After our big access push, the _broad_ band intertubes will be a publicly-
owned resource, like the _broad_ cast airwaves. And we better not subsidize
indecency or insensitive content with _broad_ public resources! So content and
corporate ownership structures can require FCC review, like over-the-air TV,
rather than that messy anarchy that rules over books. (People can print
anything in books and we can't fine them!)

Don't worry, though -- the FCC is always balanced, with 3 commissioners from
the president's party, and 2 from the opposition party.
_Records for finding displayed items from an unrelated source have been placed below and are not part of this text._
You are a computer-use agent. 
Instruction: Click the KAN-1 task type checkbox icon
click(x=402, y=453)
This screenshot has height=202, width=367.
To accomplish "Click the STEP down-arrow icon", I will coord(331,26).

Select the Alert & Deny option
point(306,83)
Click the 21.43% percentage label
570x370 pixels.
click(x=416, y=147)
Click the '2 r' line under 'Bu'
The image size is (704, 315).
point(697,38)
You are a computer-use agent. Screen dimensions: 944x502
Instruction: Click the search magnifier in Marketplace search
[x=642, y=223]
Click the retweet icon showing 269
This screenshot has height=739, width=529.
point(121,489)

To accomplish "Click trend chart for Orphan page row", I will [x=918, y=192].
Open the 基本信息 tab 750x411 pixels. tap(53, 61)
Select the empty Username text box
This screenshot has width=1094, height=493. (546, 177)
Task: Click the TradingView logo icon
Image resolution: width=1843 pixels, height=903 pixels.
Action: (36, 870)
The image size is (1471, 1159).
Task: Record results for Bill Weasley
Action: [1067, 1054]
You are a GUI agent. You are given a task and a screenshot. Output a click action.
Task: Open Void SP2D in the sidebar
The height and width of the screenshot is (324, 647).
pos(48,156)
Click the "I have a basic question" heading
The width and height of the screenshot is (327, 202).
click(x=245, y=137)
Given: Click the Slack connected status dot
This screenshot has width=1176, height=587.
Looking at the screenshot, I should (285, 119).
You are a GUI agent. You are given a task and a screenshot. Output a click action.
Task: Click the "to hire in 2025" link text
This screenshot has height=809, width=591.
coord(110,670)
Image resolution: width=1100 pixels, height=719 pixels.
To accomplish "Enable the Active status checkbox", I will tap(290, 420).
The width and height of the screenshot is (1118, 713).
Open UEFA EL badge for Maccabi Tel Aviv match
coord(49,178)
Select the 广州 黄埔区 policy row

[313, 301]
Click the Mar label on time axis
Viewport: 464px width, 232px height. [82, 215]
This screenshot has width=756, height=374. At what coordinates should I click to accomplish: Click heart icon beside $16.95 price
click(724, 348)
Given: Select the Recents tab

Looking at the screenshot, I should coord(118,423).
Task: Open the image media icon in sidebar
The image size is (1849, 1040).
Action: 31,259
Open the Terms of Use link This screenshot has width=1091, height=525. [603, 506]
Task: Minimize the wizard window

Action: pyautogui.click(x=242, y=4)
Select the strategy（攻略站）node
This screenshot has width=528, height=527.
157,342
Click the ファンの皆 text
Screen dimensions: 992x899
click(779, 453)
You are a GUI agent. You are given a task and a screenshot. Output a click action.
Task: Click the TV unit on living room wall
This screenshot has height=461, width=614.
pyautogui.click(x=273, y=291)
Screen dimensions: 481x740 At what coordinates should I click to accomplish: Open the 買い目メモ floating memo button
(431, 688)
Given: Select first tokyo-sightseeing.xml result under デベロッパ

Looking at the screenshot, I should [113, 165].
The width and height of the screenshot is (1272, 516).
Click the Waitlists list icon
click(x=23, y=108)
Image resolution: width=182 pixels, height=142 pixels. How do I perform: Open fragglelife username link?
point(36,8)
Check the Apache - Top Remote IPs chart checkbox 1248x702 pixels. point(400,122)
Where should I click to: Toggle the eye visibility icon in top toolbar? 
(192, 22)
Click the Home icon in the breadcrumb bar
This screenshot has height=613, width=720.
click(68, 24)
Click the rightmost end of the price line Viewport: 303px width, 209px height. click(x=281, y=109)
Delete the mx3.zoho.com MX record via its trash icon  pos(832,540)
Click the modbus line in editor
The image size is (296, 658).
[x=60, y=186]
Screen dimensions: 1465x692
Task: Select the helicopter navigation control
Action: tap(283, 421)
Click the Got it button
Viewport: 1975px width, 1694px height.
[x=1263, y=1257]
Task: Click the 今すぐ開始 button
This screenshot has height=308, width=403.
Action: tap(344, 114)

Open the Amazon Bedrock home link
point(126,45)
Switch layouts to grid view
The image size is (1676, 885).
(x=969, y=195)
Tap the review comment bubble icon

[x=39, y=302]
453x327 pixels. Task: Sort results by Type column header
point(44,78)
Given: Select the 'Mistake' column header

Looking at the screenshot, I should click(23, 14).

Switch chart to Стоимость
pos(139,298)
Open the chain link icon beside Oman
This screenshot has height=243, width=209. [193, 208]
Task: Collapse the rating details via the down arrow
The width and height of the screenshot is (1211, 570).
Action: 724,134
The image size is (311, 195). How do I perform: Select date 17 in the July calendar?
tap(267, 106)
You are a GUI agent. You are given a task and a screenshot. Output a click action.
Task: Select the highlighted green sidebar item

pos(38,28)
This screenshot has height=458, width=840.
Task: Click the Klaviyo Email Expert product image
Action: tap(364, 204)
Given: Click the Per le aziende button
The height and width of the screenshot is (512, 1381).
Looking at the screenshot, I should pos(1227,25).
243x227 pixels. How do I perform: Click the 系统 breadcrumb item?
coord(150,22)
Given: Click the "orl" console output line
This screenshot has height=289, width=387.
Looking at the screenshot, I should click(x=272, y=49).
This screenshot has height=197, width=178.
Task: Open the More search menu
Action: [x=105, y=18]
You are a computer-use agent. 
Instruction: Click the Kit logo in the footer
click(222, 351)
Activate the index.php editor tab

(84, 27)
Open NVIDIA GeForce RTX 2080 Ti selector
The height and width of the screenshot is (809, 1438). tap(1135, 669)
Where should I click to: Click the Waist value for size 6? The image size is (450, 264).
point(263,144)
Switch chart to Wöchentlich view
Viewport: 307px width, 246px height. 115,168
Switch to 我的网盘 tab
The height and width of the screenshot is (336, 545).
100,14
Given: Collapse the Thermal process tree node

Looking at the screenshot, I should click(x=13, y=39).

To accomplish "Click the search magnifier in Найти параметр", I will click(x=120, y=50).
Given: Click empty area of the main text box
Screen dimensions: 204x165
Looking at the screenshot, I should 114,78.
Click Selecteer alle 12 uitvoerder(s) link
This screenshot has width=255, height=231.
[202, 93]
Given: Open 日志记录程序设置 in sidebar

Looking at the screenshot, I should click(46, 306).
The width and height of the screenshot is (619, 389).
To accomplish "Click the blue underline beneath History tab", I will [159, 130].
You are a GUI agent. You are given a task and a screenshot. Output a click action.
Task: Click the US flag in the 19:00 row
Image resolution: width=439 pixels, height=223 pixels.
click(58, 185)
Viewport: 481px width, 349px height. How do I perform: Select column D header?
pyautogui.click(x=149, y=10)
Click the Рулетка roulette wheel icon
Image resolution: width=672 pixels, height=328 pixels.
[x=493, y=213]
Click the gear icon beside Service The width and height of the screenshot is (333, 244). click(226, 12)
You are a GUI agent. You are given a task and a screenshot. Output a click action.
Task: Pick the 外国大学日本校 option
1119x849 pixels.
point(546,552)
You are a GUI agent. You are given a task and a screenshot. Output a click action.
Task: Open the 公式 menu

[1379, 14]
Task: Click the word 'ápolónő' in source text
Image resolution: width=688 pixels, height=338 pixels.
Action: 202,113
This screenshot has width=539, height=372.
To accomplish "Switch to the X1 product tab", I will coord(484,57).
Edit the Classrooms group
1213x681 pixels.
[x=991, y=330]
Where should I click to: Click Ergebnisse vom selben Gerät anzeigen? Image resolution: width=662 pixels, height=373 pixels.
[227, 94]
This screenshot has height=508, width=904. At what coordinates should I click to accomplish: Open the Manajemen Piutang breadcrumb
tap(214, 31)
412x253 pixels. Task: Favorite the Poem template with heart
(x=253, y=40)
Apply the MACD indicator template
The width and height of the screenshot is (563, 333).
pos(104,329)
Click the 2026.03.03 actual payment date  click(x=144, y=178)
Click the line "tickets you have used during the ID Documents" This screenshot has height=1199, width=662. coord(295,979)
All viewpoints are
represented!

Remember, net neutrality for packets is only truly acheived when we have
neutrality, equality, and justice for all people. Packets which contain hate
speech, pornography, content inaccessible to the handicapped, political
campaigning beyond the spending limits of the FEC, or an insufficient
proportion of underrepresented viewpoints are _not_ neutral. We won't allow
them on our public nets!

Australia, China, the UK, and Saudi Arabia are all innovating in making their
national networks serve national priorities -- the U.S. must not fall farther
behind!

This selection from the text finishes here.